The other day, Porter and I were walking around the city and he turned to me and said, “You want to know what’s weird? As a kid, I always thought my dad looked like he was in high school in his wedding photos, and I would think to myself, ‘I wonder what I’ll look like when I get married,’ then the other day it occurred to me that it was this. This is what I’ll look like.” For some reason, that made us both laugh, maybe because his tone sounded partially disappointed, and maybe because childhood has this way of leaving people with the impression that life moves neatly toward milestones and checkmarks, and that, when you get to them, you look and feel the part. Like when you’re a mom, you’ll look like a mom, and when you’re a grandmother, you’ll suddenly look that role, too. But life doesn’t really work that way (from our vantage point at least). And in a strange way, it feels very fun and very us to be outrunning “looking the part” or ticking off the proper boxes in the proper order.
A few days ago, I was going through some older blog posts and rereading them. This is something I try really hard not to do because I think most people who write on this sort of platform (myself included) have a tough time looking back and not finding the bulk of it cringeworthy. But I had a weak moment and decided to read some old posts anyway and came across something I wrote around New Years. I wrote that I badly wanted this year to be the kind that “swept the rug out from under me,” one that would bring a lot of unforeseen big changes and require the kind of in-the-moment lifestyle I feel like we both thrive in. I read it out to Porter, and he told me I’d jinxed us.

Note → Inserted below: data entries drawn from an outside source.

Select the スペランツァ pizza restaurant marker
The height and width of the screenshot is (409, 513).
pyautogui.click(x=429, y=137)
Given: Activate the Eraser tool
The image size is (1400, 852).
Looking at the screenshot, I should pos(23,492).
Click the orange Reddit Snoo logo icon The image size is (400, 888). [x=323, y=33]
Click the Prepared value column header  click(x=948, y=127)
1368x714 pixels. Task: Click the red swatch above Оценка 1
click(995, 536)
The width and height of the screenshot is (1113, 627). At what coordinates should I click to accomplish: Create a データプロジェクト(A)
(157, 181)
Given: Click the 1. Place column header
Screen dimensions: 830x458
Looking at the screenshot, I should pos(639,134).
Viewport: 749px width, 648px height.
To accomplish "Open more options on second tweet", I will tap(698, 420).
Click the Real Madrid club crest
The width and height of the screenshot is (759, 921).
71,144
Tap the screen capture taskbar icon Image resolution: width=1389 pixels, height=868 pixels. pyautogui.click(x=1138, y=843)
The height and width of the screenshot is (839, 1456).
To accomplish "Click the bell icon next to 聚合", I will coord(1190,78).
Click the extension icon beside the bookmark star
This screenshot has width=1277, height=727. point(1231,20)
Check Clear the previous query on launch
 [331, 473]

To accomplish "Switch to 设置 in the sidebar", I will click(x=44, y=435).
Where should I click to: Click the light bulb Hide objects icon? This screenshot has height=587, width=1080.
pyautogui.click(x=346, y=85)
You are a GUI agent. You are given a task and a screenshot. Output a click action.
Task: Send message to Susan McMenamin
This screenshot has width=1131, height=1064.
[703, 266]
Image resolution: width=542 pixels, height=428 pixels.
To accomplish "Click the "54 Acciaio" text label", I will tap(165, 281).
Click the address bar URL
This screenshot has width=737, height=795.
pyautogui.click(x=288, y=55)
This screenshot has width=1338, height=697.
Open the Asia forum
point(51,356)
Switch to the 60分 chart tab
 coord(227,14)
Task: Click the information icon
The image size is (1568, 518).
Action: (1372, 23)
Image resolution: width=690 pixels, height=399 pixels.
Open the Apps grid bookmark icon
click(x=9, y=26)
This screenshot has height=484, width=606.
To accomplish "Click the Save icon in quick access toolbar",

I’m not completely convinced I didn’t.
The rug has definitely been swept out (and I don’t see our footing steadying any time soon). We’ve been a little MIA from blogging lately which (I hope) makes sense given that planning a wedding is about 120% harder than we thought it would be, and we’re simultaneously starting to fully wrap our heads around (and get our apartment organized around) the fact that we’re leaving Boston in just about 7 weeks. Unpredictable. Challenging. Patience-testing. A little dreamlike. I could probably spend a decent amount of time describing how this process makes you experience the whole spectrum of human emotions on about a 48 hour cycle. But I won’t. Instead, I’ll say that we’re grateful for the way a very busy action-oriented lifestyle keeps the small things from absorbing time and energy, and constantly pushes what really matters back into the center of your mind. I don’t have time to worry about the bedroom blinds being duct-taped to the window frame or the ten boxes of groomsmen’s shoes Porter decided to build a pyramid out of in the centre of our not-exactly-ginormous apartment. But I wouldn’t want to. We’re experiencing every day as it unfolds, and, according to that New Years post, that’s exactly what we both thought we wanted. Fortunately, we were right.
In the next couple of months, I’m going to try to be diligent about sharing wedding prep info and trip prep info on here, and the way we’ve included ethically-driven products from start to finish will be featured in August over on The Good Trade. So far, our wedding aesthetic is going to be pretty reflective of what translates through our photography: minimalist, sustainably-driven, simple things given the room to make a big impression.
It’s starting to slowly come together, and I’m grateful to say that it feels very us and very true to what matters to us. Now, we just pray it doesn’t rain.